Cell co-culture assays

This study used six-well plates and a 0.4 μm Transwell chamber for the cell co-culture assay. TREM1+ Mφ (5 × 105 cell/well) were seeded in the upper chamber and pyroptotic HOK cells (5 × 105 cell/well) were seeded in the lower chamber for 24 h. Next, we collected the supernatants to determine the IL-1β concentration.

MIHC and IHC

MIHC

Six tissue samples (NREOLP = 3, REOLP = 3) were used for mIHC. Paraffin sections were pretreated by dewaxing, rehydration, and antigen retrieval. Subsequently, sections were subjected to sequential staining cycles using the IRISKit HyperView mIF kit (LuminIris, China; #MH010101). The primary antibodies included were GSDMD (1:500; Bioss, China; #BS-14287R), E-cadherin (1:1000; HUABIO, China; #ET1607-75), LPS (1:100; Cloud-clone, China; MAB526Ge22), TREM1 (1:1000; Proteintech, China; #11791-1-AP), CD68 (1:200; Abcam, England; #ab201340), IL-17A (1:300; Proteintech, China; #26163-AP), CD3 (1:1000; HUABIO, China; #HA720082), and DAPI (1:500; Beyotime, China; #C1002). The secondary antibodies used include Rabbit poly-HRP (HUABIO, China; #HA1119) and Mouse poly-HRP (HUABIO, China; #HA1120).
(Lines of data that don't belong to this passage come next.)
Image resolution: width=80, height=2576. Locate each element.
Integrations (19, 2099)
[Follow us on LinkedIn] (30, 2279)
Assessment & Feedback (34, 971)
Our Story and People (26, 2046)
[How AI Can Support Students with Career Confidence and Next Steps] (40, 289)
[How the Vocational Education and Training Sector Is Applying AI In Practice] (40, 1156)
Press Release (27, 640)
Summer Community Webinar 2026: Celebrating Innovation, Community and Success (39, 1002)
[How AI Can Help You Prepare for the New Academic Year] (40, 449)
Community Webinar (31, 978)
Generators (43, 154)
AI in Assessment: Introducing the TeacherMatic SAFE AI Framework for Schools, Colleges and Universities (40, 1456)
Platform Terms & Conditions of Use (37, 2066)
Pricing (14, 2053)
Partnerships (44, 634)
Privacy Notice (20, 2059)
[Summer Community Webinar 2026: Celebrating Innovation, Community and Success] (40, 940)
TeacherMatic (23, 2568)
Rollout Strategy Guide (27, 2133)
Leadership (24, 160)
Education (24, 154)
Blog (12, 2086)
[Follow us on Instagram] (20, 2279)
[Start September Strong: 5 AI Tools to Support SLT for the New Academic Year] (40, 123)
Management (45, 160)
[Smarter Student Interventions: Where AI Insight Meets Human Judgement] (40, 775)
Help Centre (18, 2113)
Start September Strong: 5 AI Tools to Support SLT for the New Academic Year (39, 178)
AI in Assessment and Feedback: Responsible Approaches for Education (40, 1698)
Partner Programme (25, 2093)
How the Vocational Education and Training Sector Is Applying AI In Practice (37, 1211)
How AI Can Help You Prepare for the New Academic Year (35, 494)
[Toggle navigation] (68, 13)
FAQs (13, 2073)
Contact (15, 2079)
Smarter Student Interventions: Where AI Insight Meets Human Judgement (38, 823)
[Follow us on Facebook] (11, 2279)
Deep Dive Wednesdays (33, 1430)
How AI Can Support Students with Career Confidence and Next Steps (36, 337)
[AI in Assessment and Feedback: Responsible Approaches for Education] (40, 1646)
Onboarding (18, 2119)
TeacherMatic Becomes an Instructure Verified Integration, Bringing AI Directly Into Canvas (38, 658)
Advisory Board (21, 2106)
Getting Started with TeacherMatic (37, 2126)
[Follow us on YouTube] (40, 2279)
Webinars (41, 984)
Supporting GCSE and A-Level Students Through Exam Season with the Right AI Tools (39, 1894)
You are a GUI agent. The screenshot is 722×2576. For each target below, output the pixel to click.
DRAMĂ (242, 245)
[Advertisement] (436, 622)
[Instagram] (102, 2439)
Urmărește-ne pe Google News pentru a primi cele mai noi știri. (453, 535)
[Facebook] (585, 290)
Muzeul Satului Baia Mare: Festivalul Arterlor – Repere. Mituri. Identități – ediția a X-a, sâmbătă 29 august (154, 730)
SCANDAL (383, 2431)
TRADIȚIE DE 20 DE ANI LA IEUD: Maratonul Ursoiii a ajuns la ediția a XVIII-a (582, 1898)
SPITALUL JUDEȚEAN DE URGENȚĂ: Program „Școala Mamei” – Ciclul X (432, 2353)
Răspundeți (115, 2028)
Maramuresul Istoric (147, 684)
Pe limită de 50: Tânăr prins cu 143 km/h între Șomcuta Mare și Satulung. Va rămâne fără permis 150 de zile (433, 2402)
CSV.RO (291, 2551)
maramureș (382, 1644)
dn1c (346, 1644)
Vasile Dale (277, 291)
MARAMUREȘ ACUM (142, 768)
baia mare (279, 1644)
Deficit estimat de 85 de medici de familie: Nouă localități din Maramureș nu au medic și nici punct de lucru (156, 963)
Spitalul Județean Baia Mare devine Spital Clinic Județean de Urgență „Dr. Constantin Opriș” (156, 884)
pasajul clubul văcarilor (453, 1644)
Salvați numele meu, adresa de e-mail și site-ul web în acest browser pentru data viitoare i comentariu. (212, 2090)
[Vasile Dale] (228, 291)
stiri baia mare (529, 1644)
Images were obtained using a slide scanner (Olympus, VS200), and image registration was performed using Image J1.53t.

IHC

Six tissue samples (NREOLP = 3, REOLP = 3) were taken for IHC staining. Paraffin sections were treated in the same way as the pretreatment of multiplex immunofluorescence. The primary antibody HMGB1 (1:200; Servicebio, China, #GB11103) was incubated overnight at 4 °C. On the second day, the sections were incubated with the secondary antibody, Goat anti-rabbit immunoglobulin G-horseradish peroxidase (1:200; Servicebio, China, #GB23303), at room temperature for 50 min and subsequently taken for DAB chromogenic reaction. Finally, images were obtained using a slide scanner (Leica, Aperio VERSA8).

Statistical analysis of mIHC and IHC

Images from mIHC and IHC were analyzed using Qupath 0.4.3 [60]. All images were randomly selected from three fields to detect cell counts. The selected fields were further classified as epithelial cell zones and lamina propria lymphocytic infiltration zones to calculate the cell percentages in the above zones. Statistical tests were performed using GraphPad Prism 8. An unpaired Student’s t-test was used when the assumptions of homogeneity of variance (assessed by F-test, p > 0.05) and normality of data (assessed by Shapiro-Wilk test, p > 0.05) were met. Welch’s t-test was used when homogeneity of variance was violated (F-test p < 0.05) but normality held (Shapiro-Wilk test p > 0.05). The Mann-Whitney U test was used for non-normally distributed data (Shapiro-Wilk test p < 0.05).